Regina Moroko, a high-school principal in Kaduna, does not remember the last time she visited a bank or ATM point. “I rarely visit banks or ATMs to withdraw money again. Many of them have long queues and you’re not even guaranteed of getting the money. I can’t tell you the number of times I’ve queued at an ATM point, only for the machine to run out of cash, suddenly go into maintenance mode, or just outrightly reject my card.” 

Traditional banks across the country encourage agency banking and have rolled out numerous campaigns targeted at attracting people into being agency bankers; a move which has been successful due to the high rates of unemployment and underemployment in the country. Between 2017 and 2022, the number of POS terminals grew from 155,000 to 1.1 million. This POS arrangement works well for banks too, as it lets customers use their bank accounts without the banks having to deal directly with the cash, thus mitigating cash-risk exposure. In this report, some banks go as far as implementing in-house strategies (some outright misinterpretations of statutory directives), like deactivating ATMs at night, to discourage their customers from using cash. 

Alhaji, a businessman who owns six POS terminals in Abuja, says that fraudsters now focus on agency bankers and they are more accessible than banks. “I have been in this business since 2020 and there is almost no week where someone does not try to scam or steal from me. They come in various forms and use various tactics, some even bring fake naira notes. The banks don’t care about this and you will still have to meet their targets and remit their charges at the end of the month.”

Cash is still King

Interestingly, the rise in the adoption of e-payment channels does not seem to have translated to a general decrease in cash circulation. CBN Governor, Emefiele, announced in October that there was ₦3.23 trillion in circulation, an increase of ₦26 billion from the same period last year. 
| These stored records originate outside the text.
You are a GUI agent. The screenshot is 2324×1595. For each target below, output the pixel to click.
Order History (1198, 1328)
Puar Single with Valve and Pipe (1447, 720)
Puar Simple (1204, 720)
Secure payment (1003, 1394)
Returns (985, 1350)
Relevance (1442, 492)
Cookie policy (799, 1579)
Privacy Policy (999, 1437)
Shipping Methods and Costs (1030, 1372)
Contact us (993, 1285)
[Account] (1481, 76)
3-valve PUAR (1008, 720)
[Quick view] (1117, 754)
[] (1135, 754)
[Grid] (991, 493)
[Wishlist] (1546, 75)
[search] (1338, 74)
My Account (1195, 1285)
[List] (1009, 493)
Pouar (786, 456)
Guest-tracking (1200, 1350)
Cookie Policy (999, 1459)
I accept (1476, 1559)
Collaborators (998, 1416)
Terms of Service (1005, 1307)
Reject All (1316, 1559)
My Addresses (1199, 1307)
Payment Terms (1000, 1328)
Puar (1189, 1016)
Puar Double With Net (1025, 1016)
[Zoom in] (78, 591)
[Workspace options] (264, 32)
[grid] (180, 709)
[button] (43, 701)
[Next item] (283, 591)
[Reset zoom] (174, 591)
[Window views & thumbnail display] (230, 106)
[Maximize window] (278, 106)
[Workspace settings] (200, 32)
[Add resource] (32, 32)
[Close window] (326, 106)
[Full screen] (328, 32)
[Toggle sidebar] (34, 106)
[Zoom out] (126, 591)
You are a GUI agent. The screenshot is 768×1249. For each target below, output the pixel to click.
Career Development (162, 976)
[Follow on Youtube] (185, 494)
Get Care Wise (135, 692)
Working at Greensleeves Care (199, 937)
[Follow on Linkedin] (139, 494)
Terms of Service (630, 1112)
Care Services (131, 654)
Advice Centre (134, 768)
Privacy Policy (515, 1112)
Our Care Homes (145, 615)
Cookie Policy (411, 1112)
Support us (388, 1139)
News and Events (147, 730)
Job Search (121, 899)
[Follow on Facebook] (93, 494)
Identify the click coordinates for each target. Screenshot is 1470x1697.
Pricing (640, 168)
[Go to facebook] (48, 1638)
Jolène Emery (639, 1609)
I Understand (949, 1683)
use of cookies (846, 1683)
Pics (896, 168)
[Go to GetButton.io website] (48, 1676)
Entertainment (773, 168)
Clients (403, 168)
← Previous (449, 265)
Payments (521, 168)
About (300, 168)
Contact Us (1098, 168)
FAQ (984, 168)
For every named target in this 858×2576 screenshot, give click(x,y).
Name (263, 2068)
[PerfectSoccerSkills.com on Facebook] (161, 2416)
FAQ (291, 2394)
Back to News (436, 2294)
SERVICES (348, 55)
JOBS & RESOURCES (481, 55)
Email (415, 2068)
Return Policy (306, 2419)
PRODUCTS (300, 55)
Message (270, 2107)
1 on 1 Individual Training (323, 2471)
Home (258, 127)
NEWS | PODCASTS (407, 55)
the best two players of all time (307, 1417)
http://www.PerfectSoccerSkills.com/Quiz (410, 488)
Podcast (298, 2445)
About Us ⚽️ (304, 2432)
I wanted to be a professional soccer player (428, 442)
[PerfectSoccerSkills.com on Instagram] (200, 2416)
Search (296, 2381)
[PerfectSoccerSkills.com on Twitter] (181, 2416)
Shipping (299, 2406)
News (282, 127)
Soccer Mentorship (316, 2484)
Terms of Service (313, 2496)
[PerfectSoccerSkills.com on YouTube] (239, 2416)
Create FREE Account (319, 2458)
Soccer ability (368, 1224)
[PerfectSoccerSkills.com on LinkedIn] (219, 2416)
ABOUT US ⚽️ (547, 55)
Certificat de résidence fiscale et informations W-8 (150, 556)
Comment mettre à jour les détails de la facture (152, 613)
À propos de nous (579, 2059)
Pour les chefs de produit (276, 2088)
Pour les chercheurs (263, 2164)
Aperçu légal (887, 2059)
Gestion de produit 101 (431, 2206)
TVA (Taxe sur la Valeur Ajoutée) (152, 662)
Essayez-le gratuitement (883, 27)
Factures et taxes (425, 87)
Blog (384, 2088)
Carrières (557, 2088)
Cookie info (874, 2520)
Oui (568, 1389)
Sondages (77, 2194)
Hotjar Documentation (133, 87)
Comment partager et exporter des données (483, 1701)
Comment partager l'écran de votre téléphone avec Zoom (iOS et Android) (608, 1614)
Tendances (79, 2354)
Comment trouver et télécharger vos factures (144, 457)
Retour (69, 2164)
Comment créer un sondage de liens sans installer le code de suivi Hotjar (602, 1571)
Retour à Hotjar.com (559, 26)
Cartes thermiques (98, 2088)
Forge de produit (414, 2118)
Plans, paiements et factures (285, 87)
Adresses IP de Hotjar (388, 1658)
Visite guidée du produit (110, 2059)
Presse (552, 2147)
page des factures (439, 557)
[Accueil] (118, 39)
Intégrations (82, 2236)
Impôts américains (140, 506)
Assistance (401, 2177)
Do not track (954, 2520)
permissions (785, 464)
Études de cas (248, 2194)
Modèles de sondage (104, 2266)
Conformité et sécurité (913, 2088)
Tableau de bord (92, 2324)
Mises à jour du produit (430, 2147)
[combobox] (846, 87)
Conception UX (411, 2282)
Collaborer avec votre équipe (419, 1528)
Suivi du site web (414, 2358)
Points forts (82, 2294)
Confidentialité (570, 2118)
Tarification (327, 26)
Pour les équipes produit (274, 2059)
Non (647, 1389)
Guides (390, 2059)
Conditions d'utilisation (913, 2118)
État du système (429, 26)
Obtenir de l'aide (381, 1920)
It has been ten years since the CBN implemented the cashless policy and the value of money in circulation keep going up, despite efforts by the apex bank. 

The battle now seems to be how to simultaneously promote financial inclusion and lower the value of cash in circulation. While e-payment channels like mobile transfers can help reduce the amount of cash in circulation, they are not inclusive, as a large number of Nigerians cannot operate the technology required. People resort to agency banking which closes the inclusion gap but further increases reliance on cash. 

Even with the fintech explosion between 2012 and 2022, not much has been done towards digitising the bulk of everyday payments for the average Nigerian. You still need cash to board commercial transport or buy goods from your neighbourhood store. Business people would rather take cash than accept other forms of payments, with POS machines being expensive and mobile transfers sometimes being slow and unstable. This makes commercial areas very lucrative spots for agency bankers. 

The CBN will have to strengthen payment infrastructure in order to accommodate financial inclusion and non-cash-reliant payment.